_Exercise goal_
From the first line of the material through the line that holds "Image resolution: width=1200", repeat each line exactly and skip any picture.

_Input_
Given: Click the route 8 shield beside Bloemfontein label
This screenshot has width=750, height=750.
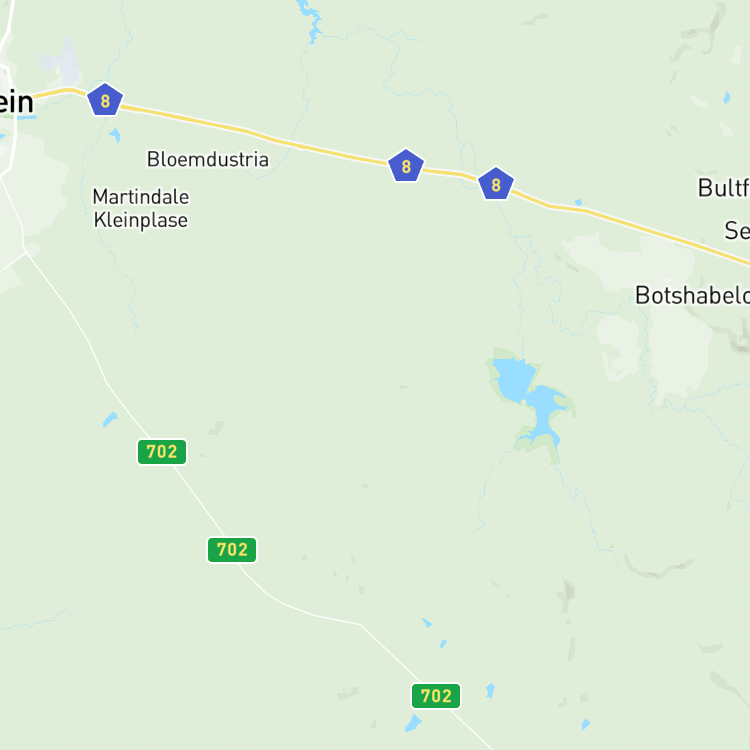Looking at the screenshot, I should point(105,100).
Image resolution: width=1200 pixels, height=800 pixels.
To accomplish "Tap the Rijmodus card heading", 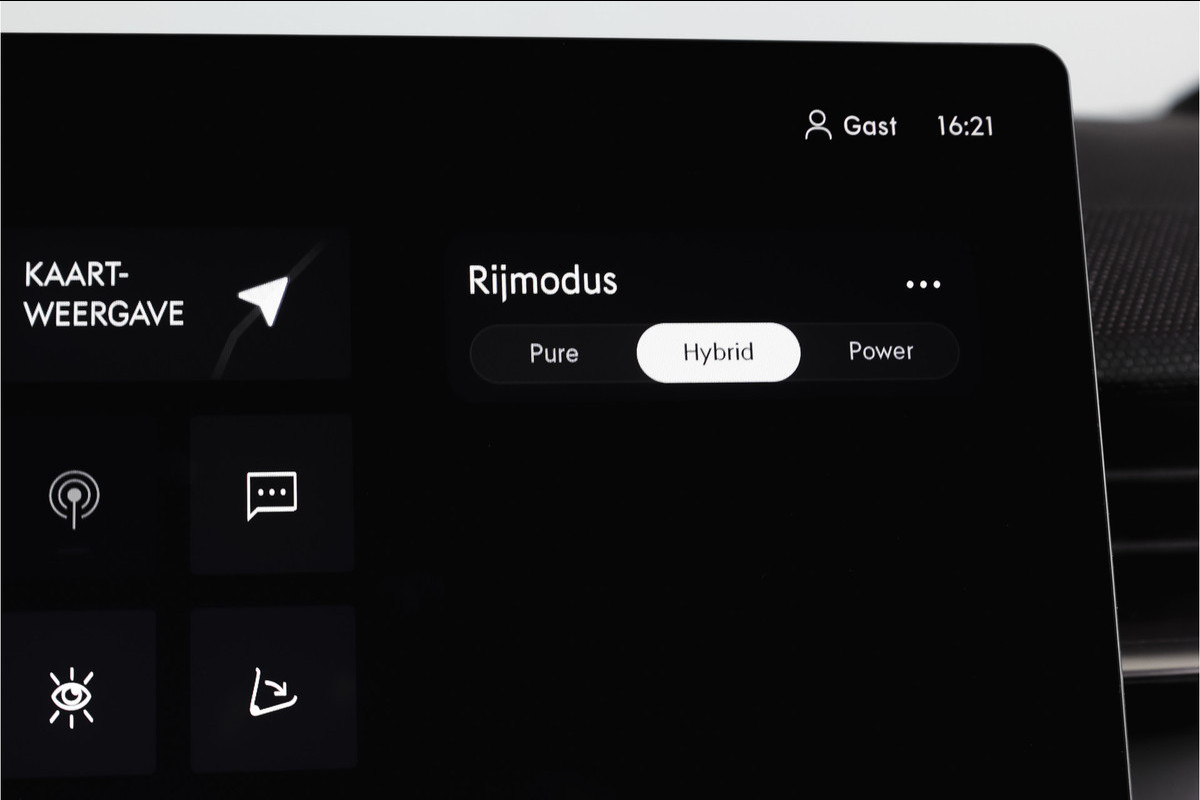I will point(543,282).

_Task solution_
Given: Click the route 8 shield beside Bloemfontein label
This screenshot has width=750, height=750.
Looking at the screenshot, I should point(105,100).
Image resolution: width=1200 pixels, height=800 pixels.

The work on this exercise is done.